8. Strategies Toward Progress in the Frontier Sciences

 

With all of the obstacles and resistances, how can we help facilitate rational, objective criticism and fair peer review of anomalous claims? What strategies can we implement to bring progress to a frontier science area such as homeopathy and low dose bioeffects?

(1) We must recognize that there is no single critical experiment that can prove an anomaly. This is ridiculous from the scientific viewpoint, as the history and philosophy of science has shown that there is no such thing as a critical experiment. 

(2) More empirical studies need to be undertaken by more researchers, and we need to work together at least to provide peer review of each others' work, if not outright collaboration. All too often, the work of pioneering frontier scientists represents isolated, individual efforts. By contrast, most quality science involves collaborative efforts. It is important to build on one another's work. Just as cooperative or collective phenomena in nature have unusual stability, there is also a strength in collective scientific efforts that is harder to dismiss.

(3) An interdisciplinary approach to anomalies is absolutely necessary, because we do not know ultimately where an anomaly will fit. In the case of homeopathy or high dilution bioeffects, interdisciplinary group collaboration with experiments performed in tandem on the same high dilution would be worthwhile, because for the first time it would reveal physical, chemical, and biological information about a single preparation. This could develop into an international task force, a global cooperation, to address the problem.

(4) We must produce well-designed experiments that are well-communicated in the scientific literature, which will presumably continue to demonstrate the effect in a wide variety of biological systems.

(5) We must show replication of phenomena, especially by skeptics. 

(6) We must also discover and document where no such anomalous effects are observed, so that the boundary conditions of the effect are clear.

(7) Conceptual work toward achieving a theoretical explanation for the effect is crucial for its recognition.

(8) We must keep the communication flowing between those working in the field who don't agree on the details. A diversity of opinions is extremely important because it drives the formation of new questions. Good science requires good and effective criticism. Furthermore, failures in communication from splinter groups in frontier areas of science only weaken the case, as their presence makes a statement to the scientific community that there is weakness or irrational behavior associated with the anomaly. 

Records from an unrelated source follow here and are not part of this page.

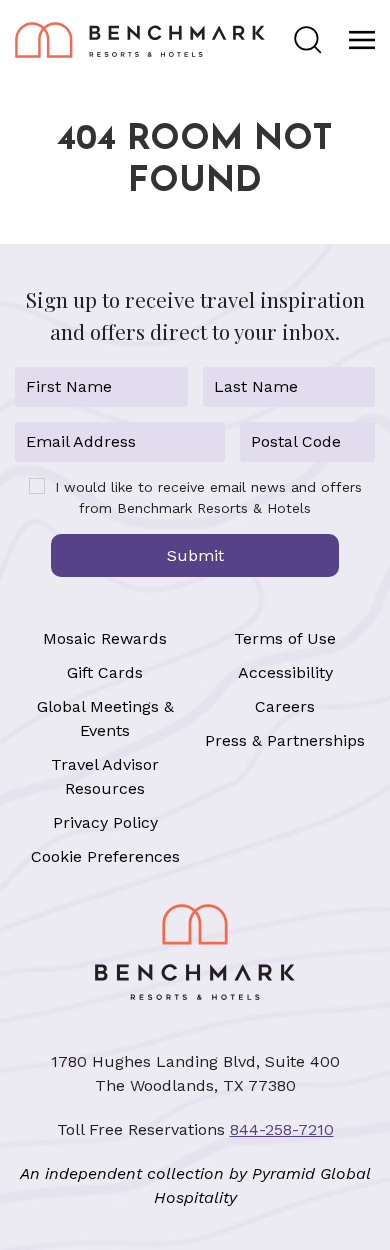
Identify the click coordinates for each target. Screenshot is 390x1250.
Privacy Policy (105, 822)
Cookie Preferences (105, 856)
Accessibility (285, 672)
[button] (308, 40)
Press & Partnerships (285, 740)
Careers (285, 706)
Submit (195, 555)
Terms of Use (285, 638)
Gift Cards (105, 672)
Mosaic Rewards (105, 638)
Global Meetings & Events (105, 718)
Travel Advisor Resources (105, 776)
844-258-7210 (282, 1129)
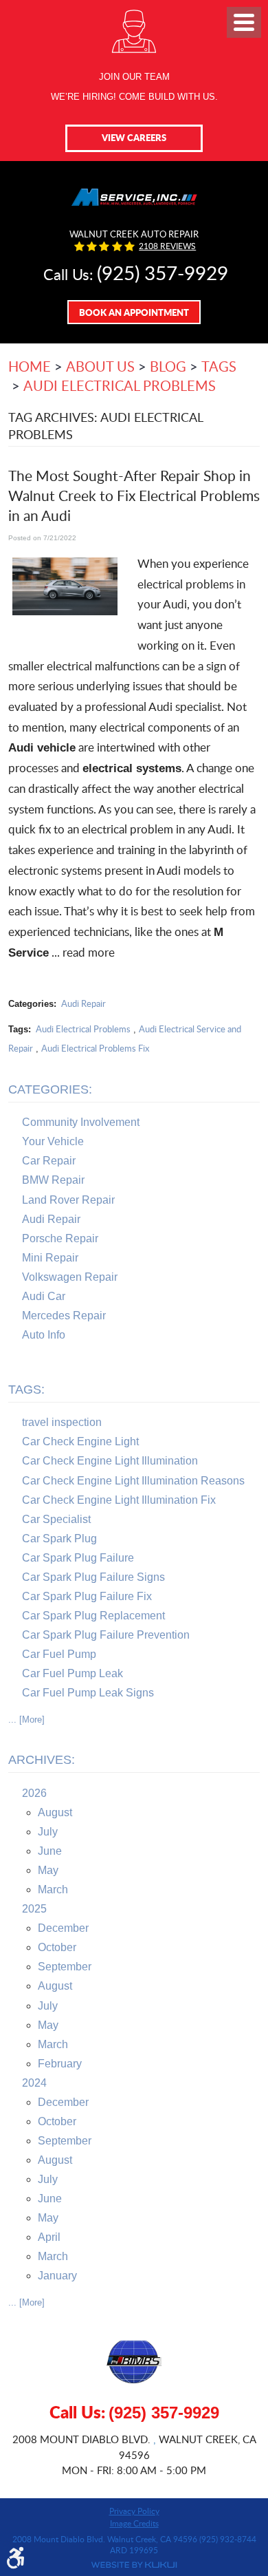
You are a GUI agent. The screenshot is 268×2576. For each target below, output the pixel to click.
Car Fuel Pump (59, 1654)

(9) One of our best strategies would be serve as mentors and inspire younger scientists to conduct research in novel areas of science. For one, it is most likely that presently established scientists will have to retire before a paradigm shift is completed, and most of them will not change their viewpoint.  As physicist Max Planck sadly noted," A new scientific theory does not triumph by convincing its opponents and making them see the light, but rather because its opponents eventually die, and a new generation grows up that is familiar with it " (Kuhn, 1970).  Niels Bohr put it somewhat differently:  "Science advances--funeral by funeral."

(10) Retired scientists, who have less to lose in terms of their reputation or funding, are occasionally more open to new ideas or discoveries.  Moreover, they may still wield political power in the scientific community.  Therefore, communications with or other involvement of retired colleagues may be a viable strategy.

(11) Another strategy that may be used to advance scientific recognition of a challenging anomaly is to identify and align with whatever social, political, or economic interests that would very much like this particular piece of scientific unorthodoxy to be true, or at least to be highly interested in resolving the issue. When Robert O. Becker, medical researcher in bioelectromagnetics had the unorthodox idea in the 1970's that electromagnetic fields from power lines might be a health risk, he found no sympathetic ears in the scientific community or the electric power industry. However, he communicated the issue clearly in his popular writings and launched a public campaign in which the people demanded unbiased research to test his ideas. Within less than two decades, substantial U.S. government funds became available for this purpose.

(12) Another approach related to this strategy is to develop a successful application of the anomaly that will bypass the scientific community altogether. Once the application is adopted, scientists will be naturally drawn to the fundamental discovery underlying it.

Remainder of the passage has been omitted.